His first free broadside was ‘Heartwood’, described as a protective charm. It appeared on endangered street trees in Sheffield. Robert recently recalled how ‘Heartwood’ ended up being fly-posted all over Sheffield. It is used in tree and forest protection across the world, from Canada to Hyderabad. It has also been translated into Chinese, Dutch, and Telugu.

It also became a song; it opened the 2019 Spell Songs album with Karine Polwart taking the vocal lead. Here is the Spell Song cast performing the song live at Hintze Hall at the Natural History Museum during a live-streamed concert that raised over £105,000 for the museum’s Urban Nature Project.

Talking again this week about the modern significance of the Broadside Ballad, Robert shared how legibility and memorability are key to the Broadside tradition. In his latest collaboration with Nick Hayes, they have preserved those qualities once again. Hopefully, this song will travel as far and wide as Heartwood did to make people aware of the fragile state our river ecosystems are in and the need to protect them. Robert’s next book, Is A River Alive?, explores this in-depth and is due to be published by Penguin on May 1st, 2025:

At its heart is a single, transformative idea: that rivers are not mere matter for human use, but living beings – who should be recognized as such in both imagination and law. Is a River Alive? takes the reader on an exhilarating exploration of the past, present and futures of this ancient, urgent concept.

At once, Macfarlane’s most personal and most political book to date, Is a River Alive? will open hearts, spark debates and lead us to the revelation that our fate flows with that of rivers – and always has.

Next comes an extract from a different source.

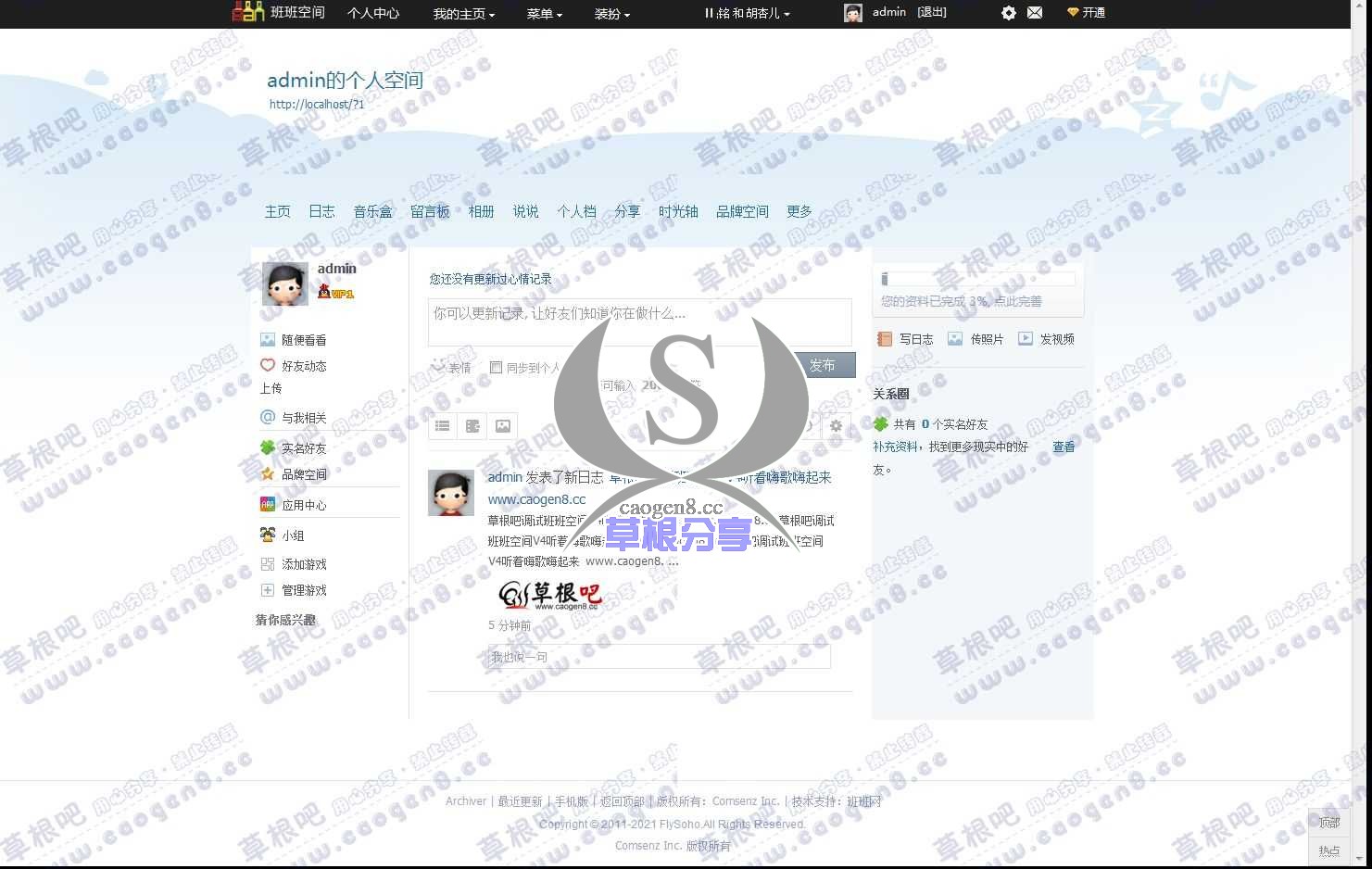Click the image insert icon below status box
The height and width of the screenshot is (869, 1372).
click(x=503, y=425)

Nick Hayes’ latest book is Wild Service – Why Nature Needs You (Bloomsbury – 25 April 2024) – a visionary concept crafted by the pioneers of the Right to Roam campaign, which argues that humanity’s loss and nature’s need are two sides of the same story. Blending science, nature writing and indigenous philosophy, this groundbreaking book calls for mass reconnection to the land and a commitment to its restoration.

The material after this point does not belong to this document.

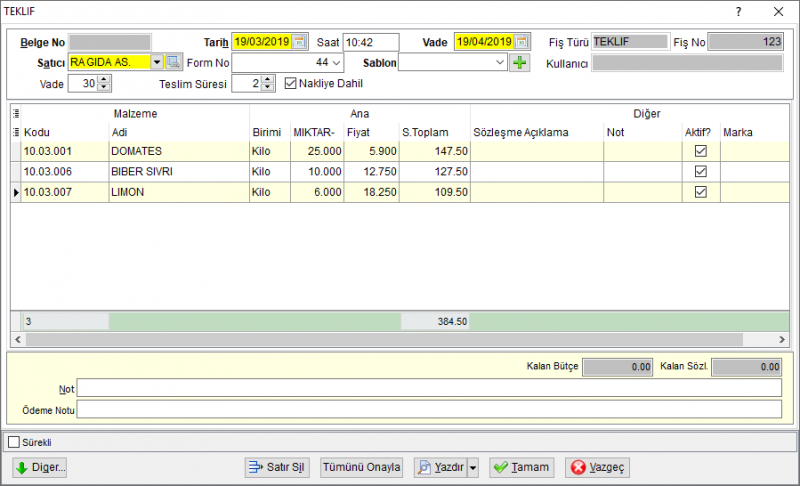The image size is (800, 486).
Task: Expand the Sablon combo box
Action: tap(499, 63)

Riversong Broadside Ballad

Download Riversong here as a PDF and spread the word.

Robert shared this on the Riversong broadside ballad:

Hello: this is ‘Riversong’, a “broadside ballad” which protests the slow death of rivers in the UK & around the world––& sings for their revival.

‘Riversong’ is free to print, share, set & sing, speak aloud on a riverbank, post on walls or windows, adapt, translate, perform, turn into a placard on a protest, colour in, share with schools, friends, community choirs, campaign groups…ANYTHING you want. No permission is needed for any use; the only condition is that you use it for the good of rivers & people.

The art is by Nick Hayes & the words are by me. But there’s no need ever to credit either of us. This is a choral work made from & by many voices. Nick’s border art is a single, sinuous flow of river-beings, human & more-than-human: Dipper, Otter, Swimmer, Stonefly, Cormorant, Elf Cups, Eel…

The words running around the frame are imagined as River’s “undersong”, to be murmured below the main lyrics. Substitute the names of your own rivers & river creatures there to make a new, localised undersong anywhere in the world.

We’d love to see ‘Riversong’ move with similar wild energy in the world. Please share it on by tagging people here who might like to see it, or emailing it or just…sending it to folk. I’ll be speaking it aloud from the stage in Parliament Square at the huge @marchforwater in London on 3/11. Join us! Bring a ‘Riversong’ placard!

Our fate flows with that of rivers, and always has.